Well we're told the final specific volume is equal to the initial state, and that's
state 1. [SOUND] So the volume at state 3 is equal
to the specific volume at state 1. Okay.
There we go, right? We move across.
And that's the process diagram. Two, two processes.
But this is the complete process diagram from one to two and two to three.
So, hopefully that was pretty straight forward.
And you can see how you're going to have to be very careful about interpreting the
information that, that's given to you. Now, in thermodynamics classes, we, we do
a lot of pre-chewing your food for you. So we give you the information that you
need. In the real world, often you'll have
either an underdefined or an overdefined system.
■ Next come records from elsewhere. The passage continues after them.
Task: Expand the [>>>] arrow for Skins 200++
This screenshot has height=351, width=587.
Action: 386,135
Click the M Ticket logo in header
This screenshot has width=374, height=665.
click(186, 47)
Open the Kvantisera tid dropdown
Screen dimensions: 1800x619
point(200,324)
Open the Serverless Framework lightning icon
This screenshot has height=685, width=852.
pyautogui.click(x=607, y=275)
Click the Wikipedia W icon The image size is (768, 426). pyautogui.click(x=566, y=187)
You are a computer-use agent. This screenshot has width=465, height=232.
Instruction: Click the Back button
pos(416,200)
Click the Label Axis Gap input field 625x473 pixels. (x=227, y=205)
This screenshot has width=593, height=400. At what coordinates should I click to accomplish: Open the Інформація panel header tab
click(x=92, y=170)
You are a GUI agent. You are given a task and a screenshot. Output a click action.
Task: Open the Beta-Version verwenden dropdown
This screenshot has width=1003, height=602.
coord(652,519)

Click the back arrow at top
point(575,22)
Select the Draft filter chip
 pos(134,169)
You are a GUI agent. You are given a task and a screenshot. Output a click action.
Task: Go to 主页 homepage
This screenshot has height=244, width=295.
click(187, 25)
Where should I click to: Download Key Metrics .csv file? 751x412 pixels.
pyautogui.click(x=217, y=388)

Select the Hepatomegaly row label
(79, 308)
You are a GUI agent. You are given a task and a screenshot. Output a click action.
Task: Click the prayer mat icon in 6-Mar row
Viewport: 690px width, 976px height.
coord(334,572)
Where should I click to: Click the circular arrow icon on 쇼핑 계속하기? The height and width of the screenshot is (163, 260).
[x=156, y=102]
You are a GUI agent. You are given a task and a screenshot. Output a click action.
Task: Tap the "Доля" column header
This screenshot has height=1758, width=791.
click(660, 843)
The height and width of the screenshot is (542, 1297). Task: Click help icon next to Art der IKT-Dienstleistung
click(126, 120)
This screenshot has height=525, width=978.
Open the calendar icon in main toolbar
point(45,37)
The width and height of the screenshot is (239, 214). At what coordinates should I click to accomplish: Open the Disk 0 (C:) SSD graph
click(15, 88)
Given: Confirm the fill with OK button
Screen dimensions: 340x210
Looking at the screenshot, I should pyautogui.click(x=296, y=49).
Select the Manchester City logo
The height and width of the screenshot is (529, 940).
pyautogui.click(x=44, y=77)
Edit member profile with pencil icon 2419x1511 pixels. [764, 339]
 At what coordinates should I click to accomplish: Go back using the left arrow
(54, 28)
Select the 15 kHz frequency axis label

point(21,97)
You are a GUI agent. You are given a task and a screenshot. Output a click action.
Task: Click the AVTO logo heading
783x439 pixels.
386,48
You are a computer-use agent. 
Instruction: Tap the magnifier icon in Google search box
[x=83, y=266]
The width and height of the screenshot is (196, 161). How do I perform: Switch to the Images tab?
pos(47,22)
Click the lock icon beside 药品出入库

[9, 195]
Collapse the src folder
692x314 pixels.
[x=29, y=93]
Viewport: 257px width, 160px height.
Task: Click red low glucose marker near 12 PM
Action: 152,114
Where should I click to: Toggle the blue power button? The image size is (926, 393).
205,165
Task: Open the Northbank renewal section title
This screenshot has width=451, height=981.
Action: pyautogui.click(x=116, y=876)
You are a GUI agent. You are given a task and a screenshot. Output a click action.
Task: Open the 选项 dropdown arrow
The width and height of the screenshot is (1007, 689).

So that's the hardest part of these problems is understanding what
information to use, and what information can you neglect or ignore in your
analysis. So again in this [INAUDIBLE] in this
class, we'll really set things up, so that you can really focus on the
analysis. But understand, just writing the problem
statement is quite a challenge in the real world, often.
Okay. Having said that, now we have our process
diagram. Let's go ahead and determine the specific
work for each step in the overall process.
So I'm going to move on to the next screen here, so we have enough space to
work with. And all we need to do is remember that,
okay, this is expansion and compression process.
We already saw that there's a compression step, that's one to two, and there's an
expansion step, that's two to three. We need to treat each of these steps
individually, and then we can add them together.
To determine the work transfer for this process what we need to remember is that
there are two steps. And what we can't do is bundle the steps
together. Now we know that we have expansion and
compression work. So that's what we're trying to find.
And remember, we're asked to find the specific work.
So the work normalized by the massive air in the systems.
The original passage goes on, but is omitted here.